Problem details:
Copy the lines below as they are; omit the images they contain.

*** Block opens ***

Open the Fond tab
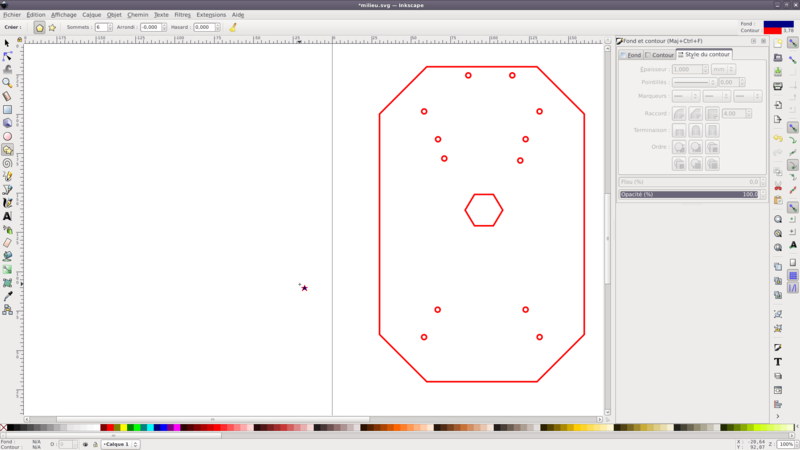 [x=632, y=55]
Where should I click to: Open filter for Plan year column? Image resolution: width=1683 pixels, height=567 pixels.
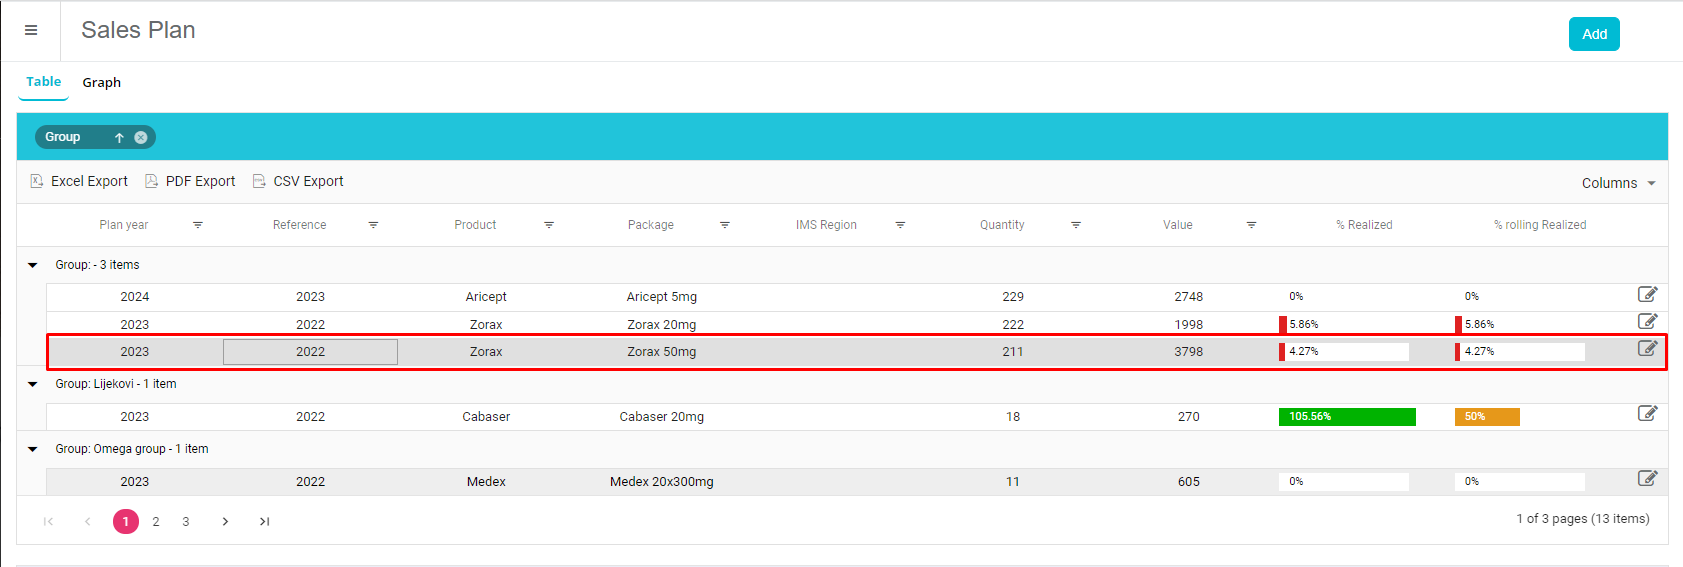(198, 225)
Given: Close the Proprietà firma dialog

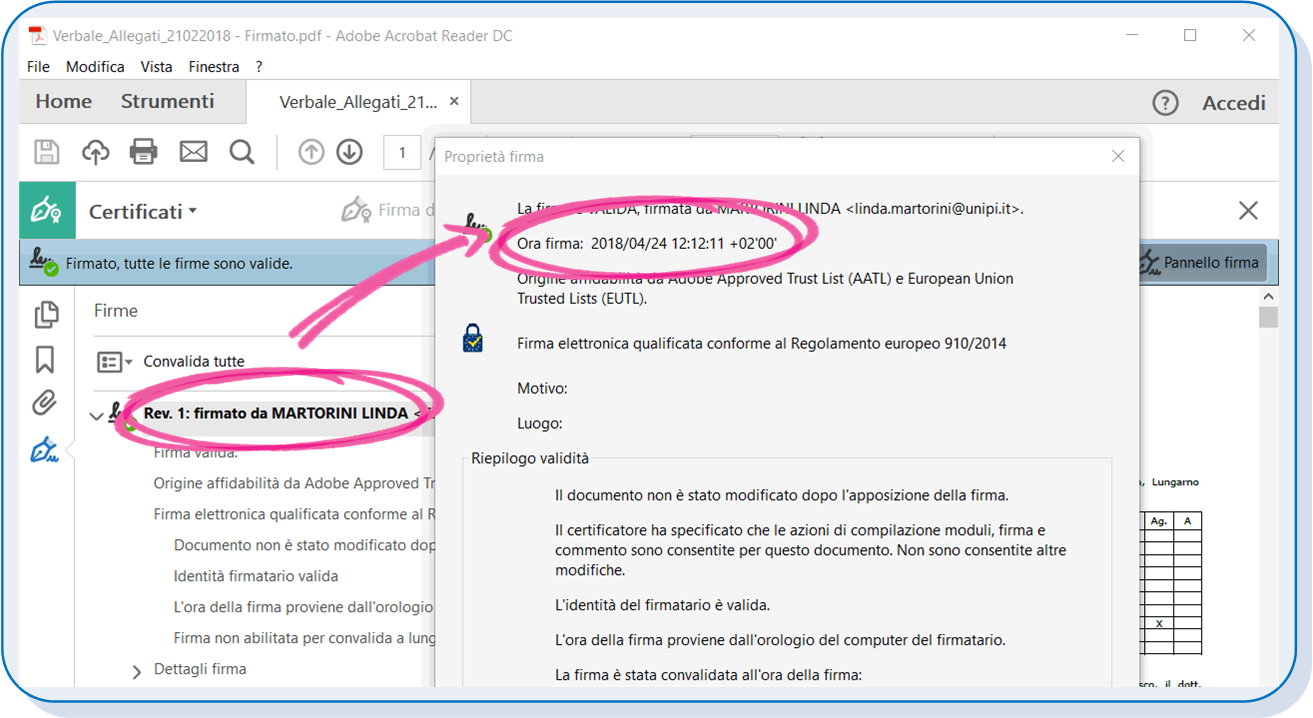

*** Block closes ***

Result of the exercise:
Open the Fond tab
 [x=632, y=55]
Where should I click to: Open filter for Plan year column? Image resolution: width=1683 pixels, height=567 pixels.
(198, 225)
Given: Close the Proprietà firma dialog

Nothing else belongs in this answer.